WHAT YOU HAVE TO DO>
Only an exact repetition of all the entries will be accepted.

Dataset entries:
* * *

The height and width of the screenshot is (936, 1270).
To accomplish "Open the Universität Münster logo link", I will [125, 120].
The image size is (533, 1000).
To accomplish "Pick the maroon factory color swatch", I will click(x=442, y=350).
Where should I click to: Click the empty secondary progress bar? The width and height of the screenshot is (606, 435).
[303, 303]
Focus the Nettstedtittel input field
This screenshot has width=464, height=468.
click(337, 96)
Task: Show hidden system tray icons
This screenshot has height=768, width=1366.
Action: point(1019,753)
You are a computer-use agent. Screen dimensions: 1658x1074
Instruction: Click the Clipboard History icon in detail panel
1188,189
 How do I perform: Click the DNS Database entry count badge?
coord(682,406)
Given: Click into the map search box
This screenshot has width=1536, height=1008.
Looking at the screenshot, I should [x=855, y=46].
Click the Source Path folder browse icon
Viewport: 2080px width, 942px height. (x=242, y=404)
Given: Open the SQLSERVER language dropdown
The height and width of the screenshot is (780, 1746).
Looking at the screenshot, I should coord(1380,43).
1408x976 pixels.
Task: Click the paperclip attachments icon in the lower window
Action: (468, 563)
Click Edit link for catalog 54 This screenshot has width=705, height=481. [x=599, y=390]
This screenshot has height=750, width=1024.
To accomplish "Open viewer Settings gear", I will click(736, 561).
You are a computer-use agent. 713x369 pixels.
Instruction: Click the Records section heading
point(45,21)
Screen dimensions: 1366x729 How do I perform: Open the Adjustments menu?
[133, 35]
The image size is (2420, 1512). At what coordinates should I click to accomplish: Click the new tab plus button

* * *

RESULT>
The height and width of the screenshot is (936, 1270).
To accomplish "Open the Universität Münster logo link", I will [125, 120].
The image size is (533, 1000).
To accomplish "Pick the maroon factory color swatch", I will click(x=442, y=350).
Where should I click to: Click the empty secondary progress bar? The width and height of the screenshot is (606, 435).
[303, 303]
Focus the Nettstedtittel input field
This screenshot has width=464, height=468.
click(337, 96)
Task: Show hidden system tray icons
This screenshot has height=768, width=1366.
Action: point(1019,753)
You are a computer-use agent. Screen dimensions: 1658x1074
Instruction: Click the Clipboard History icon in detail panel
1188,189
 How do I perform: Click the DNS Database entry count badge?
coord(682,406)
Given: Click into the map search box
This screenshot has width=1536, height=1008.
Looking at the screenshot, I should [x=855, y=46].
Click the Source Path folder browse icon
Viewport: 2080px width, 942px height. (x=242, y=404)
Given: Open the SQLSERVER language dropdown
The height and width of the screenshot is (780, 1746).
Looking at the screenshot, I should coord(1380,43).
1408x976 pixels.
Task: Click the paperclip attachments icon in the lower window
Action: (468, 563)
Click Edit link for catalog 54 This screenshot has width=705, height=481. [x=599, y=390]
This screenshot has height=750, width=1024.
To accomplish "Open viewer Settings gear", I will click(736, 561).
You are a computer-use agent. 713x369 pixels.
Instruction: Click the Records section heading
point(45,21)
Screen dimensions: 1366x729 How do I perform: Open the Adjustments menu?
[133, 35]
The image size is (2420, 1512). At what coordinates should I click to accomplish: Click the new tab plus button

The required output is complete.